GIVEN REQUEST — Reproduce the following material word for word, every line included.

Collected data entries —
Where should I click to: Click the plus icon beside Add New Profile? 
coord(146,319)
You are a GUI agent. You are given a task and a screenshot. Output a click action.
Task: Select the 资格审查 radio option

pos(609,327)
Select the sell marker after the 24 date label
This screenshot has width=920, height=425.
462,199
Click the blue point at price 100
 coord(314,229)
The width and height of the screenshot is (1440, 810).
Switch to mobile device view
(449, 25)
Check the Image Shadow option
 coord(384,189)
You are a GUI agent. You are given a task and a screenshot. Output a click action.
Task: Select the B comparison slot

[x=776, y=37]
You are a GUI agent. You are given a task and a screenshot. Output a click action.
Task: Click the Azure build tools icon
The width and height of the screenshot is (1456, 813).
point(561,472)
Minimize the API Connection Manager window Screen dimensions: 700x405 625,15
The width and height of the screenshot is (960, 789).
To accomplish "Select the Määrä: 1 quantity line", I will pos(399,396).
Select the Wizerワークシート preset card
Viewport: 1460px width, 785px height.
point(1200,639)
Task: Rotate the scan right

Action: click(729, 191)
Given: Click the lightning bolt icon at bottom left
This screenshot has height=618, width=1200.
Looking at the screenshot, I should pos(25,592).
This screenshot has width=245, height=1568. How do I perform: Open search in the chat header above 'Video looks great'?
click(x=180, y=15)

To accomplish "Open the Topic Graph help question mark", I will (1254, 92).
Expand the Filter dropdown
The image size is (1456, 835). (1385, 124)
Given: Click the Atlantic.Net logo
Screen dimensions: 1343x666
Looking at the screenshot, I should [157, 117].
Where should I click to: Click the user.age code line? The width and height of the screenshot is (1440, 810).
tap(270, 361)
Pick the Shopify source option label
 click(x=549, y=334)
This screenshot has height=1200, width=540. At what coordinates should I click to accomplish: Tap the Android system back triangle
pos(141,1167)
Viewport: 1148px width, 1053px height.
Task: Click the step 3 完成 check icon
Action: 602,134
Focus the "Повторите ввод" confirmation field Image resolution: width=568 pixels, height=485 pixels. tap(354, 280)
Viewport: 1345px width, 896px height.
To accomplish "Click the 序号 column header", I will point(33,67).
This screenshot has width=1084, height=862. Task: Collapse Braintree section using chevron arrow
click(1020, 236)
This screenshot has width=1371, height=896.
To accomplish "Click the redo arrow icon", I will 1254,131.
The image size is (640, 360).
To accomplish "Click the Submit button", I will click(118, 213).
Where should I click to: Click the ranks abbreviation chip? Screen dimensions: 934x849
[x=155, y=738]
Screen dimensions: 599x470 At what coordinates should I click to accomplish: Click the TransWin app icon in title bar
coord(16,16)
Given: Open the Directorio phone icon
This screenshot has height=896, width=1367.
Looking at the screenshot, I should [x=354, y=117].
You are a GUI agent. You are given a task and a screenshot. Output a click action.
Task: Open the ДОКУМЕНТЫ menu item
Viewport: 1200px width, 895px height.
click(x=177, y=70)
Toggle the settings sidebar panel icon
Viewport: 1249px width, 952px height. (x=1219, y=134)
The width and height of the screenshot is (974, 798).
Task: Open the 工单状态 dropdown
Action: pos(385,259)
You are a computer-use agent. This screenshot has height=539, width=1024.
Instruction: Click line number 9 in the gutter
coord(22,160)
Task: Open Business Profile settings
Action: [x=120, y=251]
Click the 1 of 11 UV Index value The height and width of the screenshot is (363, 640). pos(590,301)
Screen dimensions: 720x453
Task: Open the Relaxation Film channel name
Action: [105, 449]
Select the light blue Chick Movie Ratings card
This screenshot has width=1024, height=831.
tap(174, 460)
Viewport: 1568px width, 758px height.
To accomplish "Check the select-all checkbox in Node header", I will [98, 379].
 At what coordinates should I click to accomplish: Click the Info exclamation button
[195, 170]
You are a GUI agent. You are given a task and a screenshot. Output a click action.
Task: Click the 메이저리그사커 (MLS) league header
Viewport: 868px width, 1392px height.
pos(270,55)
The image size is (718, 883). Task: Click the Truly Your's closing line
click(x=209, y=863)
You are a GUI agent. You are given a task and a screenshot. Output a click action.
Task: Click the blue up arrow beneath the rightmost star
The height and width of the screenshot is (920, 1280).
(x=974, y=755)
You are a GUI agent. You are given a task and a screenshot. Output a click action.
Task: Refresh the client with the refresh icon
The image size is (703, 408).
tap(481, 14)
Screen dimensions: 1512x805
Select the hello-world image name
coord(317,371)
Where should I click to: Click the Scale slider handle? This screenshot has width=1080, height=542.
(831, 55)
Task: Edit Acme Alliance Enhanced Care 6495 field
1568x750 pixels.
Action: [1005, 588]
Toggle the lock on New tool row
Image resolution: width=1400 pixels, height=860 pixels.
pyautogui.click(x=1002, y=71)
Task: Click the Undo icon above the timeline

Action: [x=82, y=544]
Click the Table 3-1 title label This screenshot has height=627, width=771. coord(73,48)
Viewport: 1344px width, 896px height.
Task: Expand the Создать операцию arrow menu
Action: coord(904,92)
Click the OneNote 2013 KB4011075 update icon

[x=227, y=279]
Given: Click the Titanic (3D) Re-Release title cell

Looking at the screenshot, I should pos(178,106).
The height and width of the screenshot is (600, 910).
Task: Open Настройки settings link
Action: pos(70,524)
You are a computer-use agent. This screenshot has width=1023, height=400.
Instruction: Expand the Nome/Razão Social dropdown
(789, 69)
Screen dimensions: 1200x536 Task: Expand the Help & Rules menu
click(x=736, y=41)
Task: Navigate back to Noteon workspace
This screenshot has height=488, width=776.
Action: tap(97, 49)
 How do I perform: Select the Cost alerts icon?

WRITTEN RESPONSE —
Where should I click to: Click the plus icon beside Add New Profile? 
coord(146,319)
You are a GUI agent. You are given a task and a screenshot. Output a click action.
Task: Select the 资格审查 radio option

pos(609,327)
Select the sell marker after the 24 date label
This screenshot has width=920, height=425.
462,199
Click the blue point at price 100
 coord(314,229)
The width and height of the screenshot is (1440, 810).
Switch to mobile device view
(449, 25)
Check the Image Shadow option
 coord(384,189)
You are a GUI agent. You are given a task and a screenshot. Output a click action.
Task: Select the B comparison slot

[x=776, y=37]
You are a GUI agent. You are given a task and a screenshot. Output a click action.
Task: Click the Azure build tools icon
The width and height of the screenshot is (1456, 813).
point(561,472)
Minimize the API Connection Manager window Screen dimensions: 700x405 625,15
The width and height of the screenshot is (960, 789).
To accomplish "Select the Määrä: 1 quantity line", I will pos(399,396).
Select the Wizerワークシート preset card
Viewport: 1460px width, 785px height.
point(1200,639)
Task: Rotate the scan right

Action: click(729, 191)
Given: Click the lightning bolt icon at bottom left
This screenshot has height=618, width=1200.
Looking at the screenshot, I should pos(25,592).
This screenshot has width=245, height=1568. How do I perform: Open search in the chat header above 'Video looks great'?
click(x=180, y=15)

To accomplish "Open the Topic Graph help question mark", I will (1254, 92).
Expand the Filter dropdown
The image size is (1456, 835). (1385, 124)
Given: Click the Atlantic.Net logo
Screen dimensions: 1343x666
Looking at the screenshot, I should [157, 117].
Where should I click to: Click the user.age code line? The width and height of the screenshot is (1440, 810).
tap(270, 361)
Pick the Shopify source option label
 click(x=549, y=334)
This screenshot has height=1200, width=540. At what coordinates should I click to accomplish: Tap the Android system back triangle
pos(141,1167)
Viewport: 1148px width, 1053px height.
Task: Click the step 3 完成 check icon
Action: 602,134
Focus the "Повторите ввод" confirmation field Image resolution: width=568 pixels, height=485 pixels. tap(354, 280)
Viewport: 1345px width, 896px height.
To accomplish "Click the 序号 column header", I will point(33,67).
This screenshot has width=1084, height=862. Task: Collapse Braintree section using chevron arrow
click(1020, 236)
This screenshot has width=1371, height=896.
To accomplish "Click the redo arrow icon", I will 1254,131.
The image size is (640, 360).
To accomplish "Click the Submit button", I will click(118, 213).
Where should I click to: Click the ranks abbreviation chip? Screen dimensions: 934x849
[x=155, y=738]
Screen dimensions: 599x470 At what coordinates should I click to accomplish: Click the TransWin app icon in title bar
coord(16,16)
Given: Open the Directorio phone icon
This screenshot has height=896, width=1367.
Looking at the screenshot, I should [x=354, y=117].
You are a GUI agent. You are given a task and a screenshot. Output a click action.
Task: Open the ДОКУМЕНТЫ menu item
Viewport: 1200px width, 895px height.
click(x=177, y=70)
Toggle the settings sidebar panel icon
Viewport: 1249px width, 952px height. (x=1219, y=134)
The width and height of the screenshot is (974, 798).
Task: Open the 工单状态 dropdown
Action: pos(385,259)
You are a computer-use agent. This screenshot has height=539, width=1024.
Instruction: Click line number 9 in the gutter
coord(22,160)
Task: Open Business Profile settings
Action: [x=120, y=251]
Click the 1 of 11 UV Index value The height and width of the screenshot is (363, 640). pos(590,301)
Screen dimensions: 720x453
Task: Open the Relaxation Film channel name
Action: [105, 449]
Select the light blue Chick Movie Ratings card
This screenshot has width=1024, height=831.
tap(174, 460)
Viewport: 1568px width, 758px height.
To accomplish "Check the select-all checkbox in Node header", I will [98, 379].
 At what coordinates should I click to accomplish: Click the Info exclamation button
[195, 170]
You are a GUI agent. You are given a task and a screenshot. Output a click action.
Task: Click the 메이저리그사커 (MLS) league header
Viewport: 868px width, 1392px height.
pos(270,55)
The image size is (718, 883). Task: Click the Truly Your's closing line
click(x=209, y=863)
You are a GUI agent. You are given a task and a screenshot. Output a click action.
Task: Click the blue up arrow beneath the rightmost star
The height and width of the screenshot is (920, 1280).
(x=974, y=755)
You are a GUI agent. You are given a task and a screenshot. Output a click action.
Task: Refresh the client with the refresh icon
The image size is (703, 408).
tap(481, 14)
Screen dimensions: 1512x805
Select the hello-world image name
coord(317,371)
Where should I click to: Click the Scale slider handle? This screenshot has width=1080, height=542.
(831, 55)
Task: Edit Acme Alliance Enhanced Care 6495 field
1568x750 pixels.
Action: [1005, 588]
Toggle the lock on New tool row
Image resolution: width=1400 pixels, height=860 pixels.
pyautogui.click(x=1002, y=71)
Task: Click the Undo icon above the timeline

Action: [x=82, y=544]
Click the Table 3-1 title label This screenshot has height=627, width=771. coord(73,48)
Viewport: 1344px width, 896px height.
Task: Expand the Создать операцию arrow menu
Action: coord(904,92)
Click the OneNote 2013 KB4011075 update icon

[x=227, y=279]
Given: Click the Titanic (3D) Re-Release title cell

Looking at the screenshot, I should pos(178,106).
The height and width of the screenshot is (600, 910).
Task: Open Настройки settings link
Action: pos(70,524)
You are a computer-use agent. This screenshot has width=1023, height=400.
Instruction: Expand the Nome/Razão Social dropdown
(789, 69)
Screen dimensions: 1200x536 Task: Expand the Help & Rules menu
click(x=736, y=41)
Task: Navigate back to Noteon workspace
This screenshot has height=488, width=776.
Action: tap(97, 49)
 How do I perform: Select the Cost alerts icon?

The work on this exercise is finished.